* Consegna 1:
Rispondi alle seguenti domande sull'articolo dedicato all'educazione alla differenza nelle scuole di Torino.
(a) Da quale comune parte il primo progetto istituzionale in Italia di "educazione alla differenza" nelle scuole?
(b) Che cosa si analizzerà nelle scuole elementari di Torino?
(c) Quale incarico ricopre Umberto Magnoni?
##### Estratto fornito
MARIA NOVELLA DE LUCA e DIEGO LONGHIN
Repubblica 24/9/2013
BAMBINI a lezione di
“rispetto tra i generi” per combattere omofobia, razzismo, e
rifiutare sempre e comunque la violenza sulle donne. Contro il
femminicidio parte dal comune di Torino il primo progetto
istituzionale in Italia di “educazione alla differenza” nelle
scuole.
BAMBINI e ragazzi
chiamati a capire e scoprire cosa vuole dire la parità tra i sessi.
Perché di fronte alla tragedia del femminicidio, e di tutte le nuove
forme di razzismo, è da loro che bisogna ricominciare. Nelle aule
dei più piccoli e in quelle dei più grandi, in palestra, fuori
dalle scuole, nei campetti di calcio, all’oratorio. In quell’età
acerba in cui molto si scopre, molto si sperimenta, ma subito si
sovrappongono giudizi, stereotipi. Così nelle scuole elementari di
Torino si analizzeranno fiabe e cartoni animati, e alle medie si
discuterà di Storia, ma partendo, finalmente, dal punto di vista
femminile. Educazione sentimentale 2.0. Se a Torino le “lezioni di
genere” salgono in cattedra, il movimento è in realtà più ampio,
è fatto di genitori, insegnanti, educatori, che hanno deciso di
reagire, preoccupati dalla deriva “intollerante” delle
generazioni più giovani. Quelle stesse che quando arriva
l’adolescenza partecipano o subiscono le campagne su Facebook, dove
il sesso è un’arma, e chiunque sia differente viene emarginato,
con conseguenze a volte irreparabili. Gli adolescenti suicidi, il
femminicidio, l’anoressia in nome di una bellezza impossibile…
Spiega Umberto Magnoni, direttore del settore formazione del Comune
di Torino: «Se ho la giusta percezione della differenza, se
riconosco il ruolo dell’altro sesso, so anche che quella persona
non è inferiore a me».
##########
##### Materiale per l'esercizio
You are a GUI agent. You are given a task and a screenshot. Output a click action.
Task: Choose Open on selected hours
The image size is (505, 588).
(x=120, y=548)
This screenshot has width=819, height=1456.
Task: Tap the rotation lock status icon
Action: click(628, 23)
##########
##### Materiale per l'esercizio
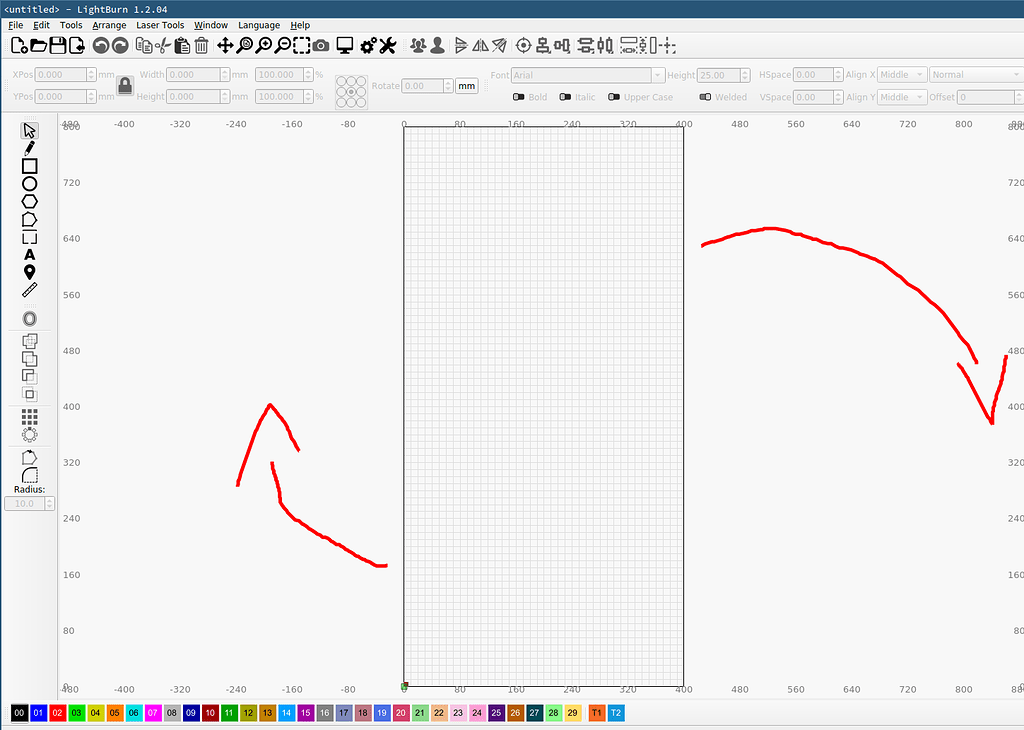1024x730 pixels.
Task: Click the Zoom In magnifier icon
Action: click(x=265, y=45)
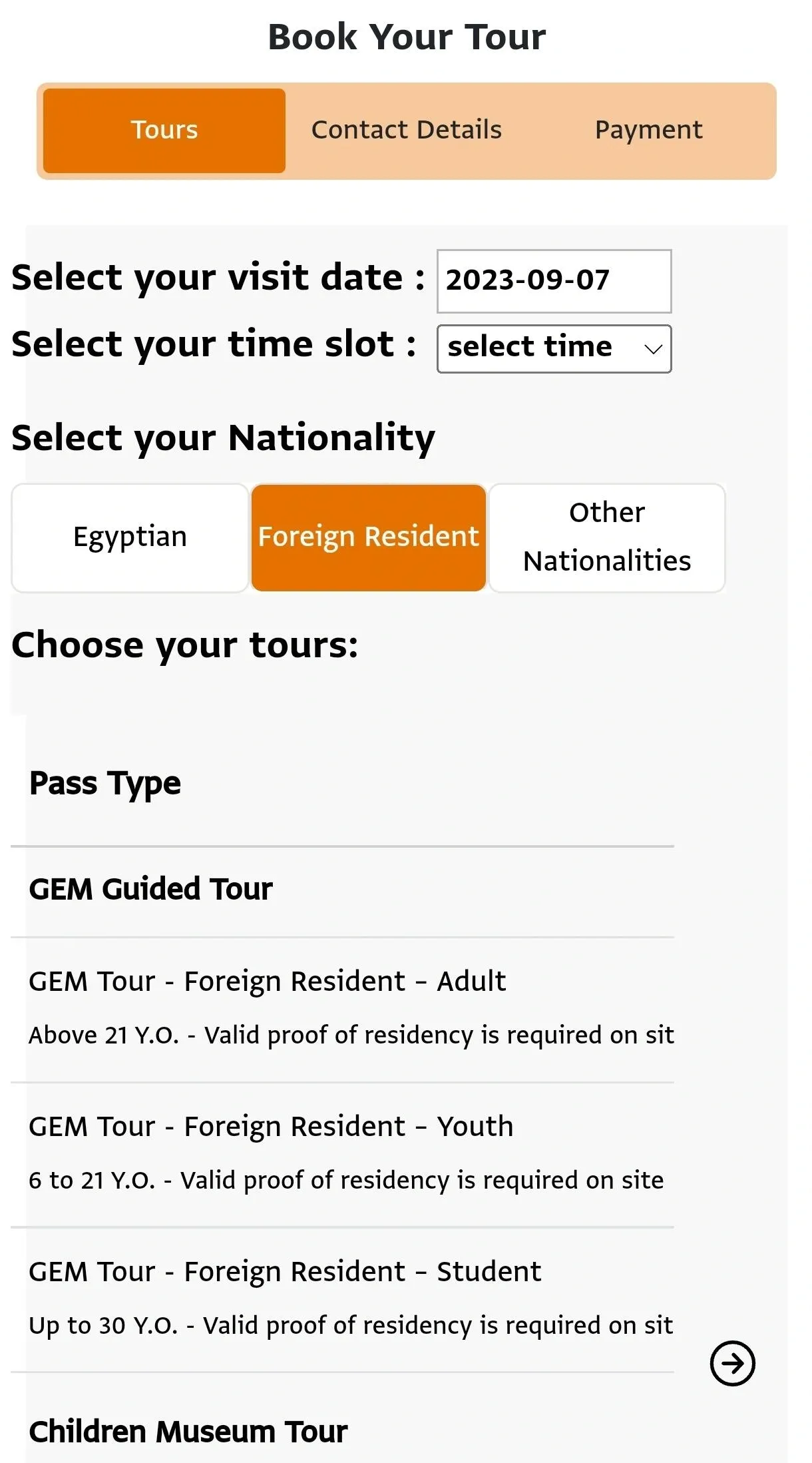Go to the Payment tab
##########
##### Materiale per l'esercizio
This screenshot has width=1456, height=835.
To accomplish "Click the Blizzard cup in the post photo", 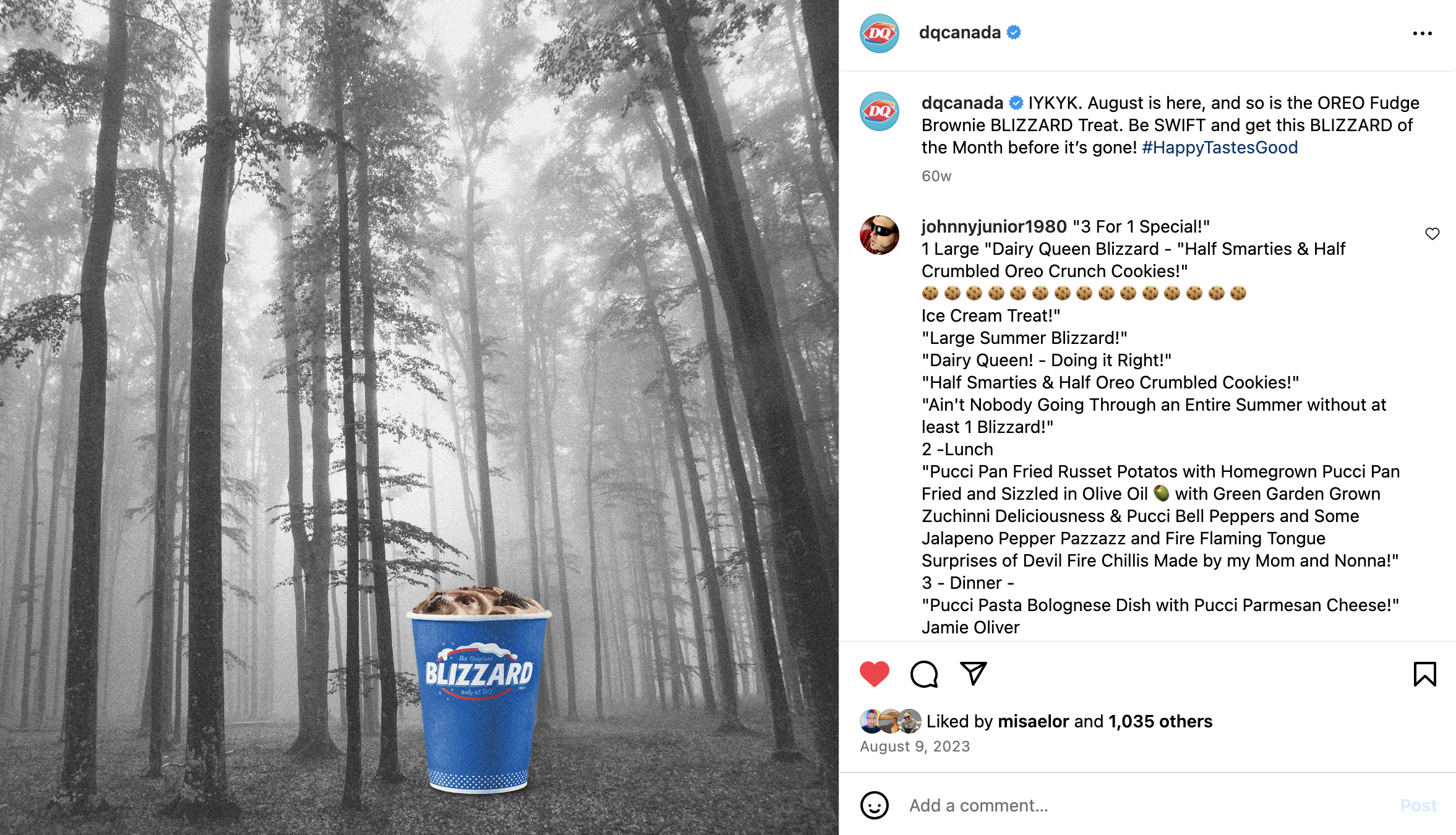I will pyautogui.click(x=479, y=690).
##########
* Consegna 2: Ricopia le righe delle voci a partire da quella che contiene "1024x730 pixels." fino a quella che contiene "Go to the Payment tab", comprese entrambe, omettendo le immagini.

* Risposta 1:
(a) Dal comune di Torino.
(b) Fiabe e cartoni animati.
(c) È direttore del settore formazione del Comune di Torino.

* Risposta 2:
1024x730 pixels.
Task: Click the Zoom In magnifier icon
Action: click(x=265, y=45)
Go to the Payment tab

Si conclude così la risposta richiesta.